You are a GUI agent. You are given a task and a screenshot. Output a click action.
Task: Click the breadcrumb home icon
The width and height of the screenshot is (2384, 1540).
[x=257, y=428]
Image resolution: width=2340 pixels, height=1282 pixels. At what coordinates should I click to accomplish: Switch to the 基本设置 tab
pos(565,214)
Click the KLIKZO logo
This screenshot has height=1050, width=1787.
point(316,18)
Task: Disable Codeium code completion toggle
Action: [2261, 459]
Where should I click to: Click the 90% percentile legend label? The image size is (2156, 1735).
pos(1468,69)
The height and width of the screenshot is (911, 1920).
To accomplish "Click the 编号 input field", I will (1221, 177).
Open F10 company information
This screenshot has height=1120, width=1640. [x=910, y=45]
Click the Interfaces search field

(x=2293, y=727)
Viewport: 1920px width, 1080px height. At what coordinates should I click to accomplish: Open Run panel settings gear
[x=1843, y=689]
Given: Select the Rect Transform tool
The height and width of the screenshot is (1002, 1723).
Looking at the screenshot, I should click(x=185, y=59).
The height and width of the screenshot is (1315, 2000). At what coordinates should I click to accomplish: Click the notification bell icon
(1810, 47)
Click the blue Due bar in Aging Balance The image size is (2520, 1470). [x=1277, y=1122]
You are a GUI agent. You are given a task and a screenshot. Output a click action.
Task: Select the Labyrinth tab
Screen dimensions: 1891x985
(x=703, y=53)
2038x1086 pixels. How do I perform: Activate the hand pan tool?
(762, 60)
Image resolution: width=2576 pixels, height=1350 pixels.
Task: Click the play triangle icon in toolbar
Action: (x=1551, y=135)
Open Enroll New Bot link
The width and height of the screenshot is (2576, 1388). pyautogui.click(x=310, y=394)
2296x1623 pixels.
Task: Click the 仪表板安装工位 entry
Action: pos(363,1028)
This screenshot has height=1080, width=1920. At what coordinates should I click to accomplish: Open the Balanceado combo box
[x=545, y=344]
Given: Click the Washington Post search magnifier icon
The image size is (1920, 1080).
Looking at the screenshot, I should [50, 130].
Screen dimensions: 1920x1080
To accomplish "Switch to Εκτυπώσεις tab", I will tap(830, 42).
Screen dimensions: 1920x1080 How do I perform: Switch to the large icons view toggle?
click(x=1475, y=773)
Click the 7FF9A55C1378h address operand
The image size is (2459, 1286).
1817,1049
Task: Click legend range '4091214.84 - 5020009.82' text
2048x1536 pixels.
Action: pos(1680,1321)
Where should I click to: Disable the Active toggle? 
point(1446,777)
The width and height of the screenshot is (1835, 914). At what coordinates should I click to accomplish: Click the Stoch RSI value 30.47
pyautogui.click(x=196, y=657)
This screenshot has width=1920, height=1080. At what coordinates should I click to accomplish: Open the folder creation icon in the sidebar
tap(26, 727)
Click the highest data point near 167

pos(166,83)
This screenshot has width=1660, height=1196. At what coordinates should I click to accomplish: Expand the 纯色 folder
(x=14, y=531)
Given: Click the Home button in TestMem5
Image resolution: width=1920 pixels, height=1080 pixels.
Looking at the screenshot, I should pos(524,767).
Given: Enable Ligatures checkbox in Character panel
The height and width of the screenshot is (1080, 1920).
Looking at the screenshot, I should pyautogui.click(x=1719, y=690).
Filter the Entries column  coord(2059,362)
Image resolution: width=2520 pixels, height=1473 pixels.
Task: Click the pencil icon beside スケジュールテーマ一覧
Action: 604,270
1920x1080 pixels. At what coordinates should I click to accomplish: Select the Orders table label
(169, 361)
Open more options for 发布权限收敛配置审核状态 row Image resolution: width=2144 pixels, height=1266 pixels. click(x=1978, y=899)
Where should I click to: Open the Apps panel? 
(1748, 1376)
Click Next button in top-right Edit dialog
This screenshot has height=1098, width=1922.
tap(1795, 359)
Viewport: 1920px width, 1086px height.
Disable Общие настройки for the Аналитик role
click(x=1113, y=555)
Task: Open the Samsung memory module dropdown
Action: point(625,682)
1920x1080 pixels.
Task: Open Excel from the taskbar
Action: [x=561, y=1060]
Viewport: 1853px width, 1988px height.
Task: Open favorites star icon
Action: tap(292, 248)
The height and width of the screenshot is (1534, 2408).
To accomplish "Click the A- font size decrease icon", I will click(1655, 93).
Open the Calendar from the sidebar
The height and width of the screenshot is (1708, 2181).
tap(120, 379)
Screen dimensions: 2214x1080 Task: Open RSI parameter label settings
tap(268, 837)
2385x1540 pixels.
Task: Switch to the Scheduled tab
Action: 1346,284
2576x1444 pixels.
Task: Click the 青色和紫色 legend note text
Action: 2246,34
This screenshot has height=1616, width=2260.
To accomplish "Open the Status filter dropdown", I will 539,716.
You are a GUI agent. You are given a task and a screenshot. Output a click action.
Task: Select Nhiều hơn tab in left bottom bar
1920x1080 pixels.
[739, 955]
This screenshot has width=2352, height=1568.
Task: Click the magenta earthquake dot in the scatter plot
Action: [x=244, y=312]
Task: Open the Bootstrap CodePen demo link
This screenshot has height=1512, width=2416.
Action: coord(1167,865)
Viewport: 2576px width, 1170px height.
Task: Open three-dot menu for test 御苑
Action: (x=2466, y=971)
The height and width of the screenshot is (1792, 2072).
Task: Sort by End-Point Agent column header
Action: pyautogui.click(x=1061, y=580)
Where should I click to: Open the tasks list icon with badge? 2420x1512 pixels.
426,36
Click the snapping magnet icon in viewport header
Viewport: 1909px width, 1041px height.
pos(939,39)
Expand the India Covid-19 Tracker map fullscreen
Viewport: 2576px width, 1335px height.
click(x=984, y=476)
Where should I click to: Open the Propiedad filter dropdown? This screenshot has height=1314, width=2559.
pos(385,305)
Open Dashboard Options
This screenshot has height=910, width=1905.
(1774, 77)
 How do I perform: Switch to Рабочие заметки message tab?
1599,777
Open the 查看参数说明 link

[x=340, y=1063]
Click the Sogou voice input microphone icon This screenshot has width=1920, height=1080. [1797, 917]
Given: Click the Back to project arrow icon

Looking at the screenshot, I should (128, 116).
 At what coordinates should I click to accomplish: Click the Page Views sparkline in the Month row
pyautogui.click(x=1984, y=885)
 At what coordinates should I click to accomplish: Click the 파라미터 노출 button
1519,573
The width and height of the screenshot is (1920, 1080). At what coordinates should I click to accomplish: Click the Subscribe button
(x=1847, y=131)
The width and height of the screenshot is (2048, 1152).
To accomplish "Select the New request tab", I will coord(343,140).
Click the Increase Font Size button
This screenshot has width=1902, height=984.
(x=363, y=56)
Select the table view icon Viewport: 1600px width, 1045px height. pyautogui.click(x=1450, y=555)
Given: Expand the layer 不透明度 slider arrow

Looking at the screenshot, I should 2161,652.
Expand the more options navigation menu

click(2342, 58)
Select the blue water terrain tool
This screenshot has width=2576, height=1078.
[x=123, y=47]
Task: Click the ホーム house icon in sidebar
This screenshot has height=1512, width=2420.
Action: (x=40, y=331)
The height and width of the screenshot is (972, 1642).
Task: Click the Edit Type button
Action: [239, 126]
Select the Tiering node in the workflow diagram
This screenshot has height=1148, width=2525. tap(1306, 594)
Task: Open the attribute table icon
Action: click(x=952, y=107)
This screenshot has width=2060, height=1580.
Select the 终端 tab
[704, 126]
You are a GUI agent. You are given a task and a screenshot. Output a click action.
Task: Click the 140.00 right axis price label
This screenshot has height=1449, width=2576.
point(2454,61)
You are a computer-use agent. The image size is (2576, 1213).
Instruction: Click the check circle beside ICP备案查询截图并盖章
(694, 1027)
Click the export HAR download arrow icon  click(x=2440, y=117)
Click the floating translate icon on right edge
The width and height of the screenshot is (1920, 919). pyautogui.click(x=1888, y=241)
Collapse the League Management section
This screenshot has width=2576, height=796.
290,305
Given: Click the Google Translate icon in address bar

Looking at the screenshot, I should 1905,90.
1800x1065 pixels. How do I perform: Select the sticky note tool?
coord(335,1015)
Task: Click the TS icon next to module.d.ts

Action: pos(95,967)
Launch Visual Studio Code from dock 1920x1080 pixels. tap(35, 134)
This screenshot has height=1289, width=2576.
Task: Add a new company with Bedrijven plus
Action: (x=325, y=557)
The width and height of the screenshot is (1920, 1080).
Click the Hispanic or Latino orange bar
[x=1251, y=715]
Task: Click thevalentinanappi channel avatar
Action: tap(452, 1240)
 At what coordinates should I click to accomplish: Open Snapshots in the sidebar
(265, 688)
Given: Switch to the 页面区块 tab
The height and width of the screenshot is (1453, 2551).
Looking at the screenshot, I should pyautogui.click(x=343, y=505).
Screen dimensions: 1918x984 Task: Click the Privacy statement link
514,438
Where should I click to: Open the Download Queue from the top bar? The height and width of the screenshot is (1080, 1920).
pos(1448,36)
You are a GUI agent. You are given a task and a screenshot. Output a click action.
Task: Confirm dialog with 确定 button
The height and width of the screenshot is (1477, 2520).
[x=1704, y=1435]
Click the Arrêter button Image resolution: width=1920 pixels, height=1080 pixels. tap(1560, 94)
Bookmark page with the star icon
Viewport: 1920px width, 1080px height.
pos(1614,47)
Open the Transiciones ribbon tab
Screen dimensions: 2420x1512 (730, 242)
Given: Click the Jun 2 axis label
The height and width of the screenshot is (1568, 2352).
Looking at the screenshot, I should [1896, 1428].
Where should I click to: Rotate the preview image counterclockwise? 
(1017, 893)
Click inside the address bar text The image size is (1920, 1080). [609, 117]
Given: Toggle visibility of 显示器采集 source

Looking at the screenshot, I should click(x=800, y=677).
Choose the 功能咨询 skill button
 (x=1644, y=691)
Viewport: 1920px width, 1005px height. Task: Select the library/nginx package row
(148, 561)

···

_EXERCISE PROMPT_
The expected result is a copy of each line in the records where "axis" appears.

_EXERCISE RESPONSE_
Task: Click the 140.00 right axis price label
Given: Click the Jun 2 axis label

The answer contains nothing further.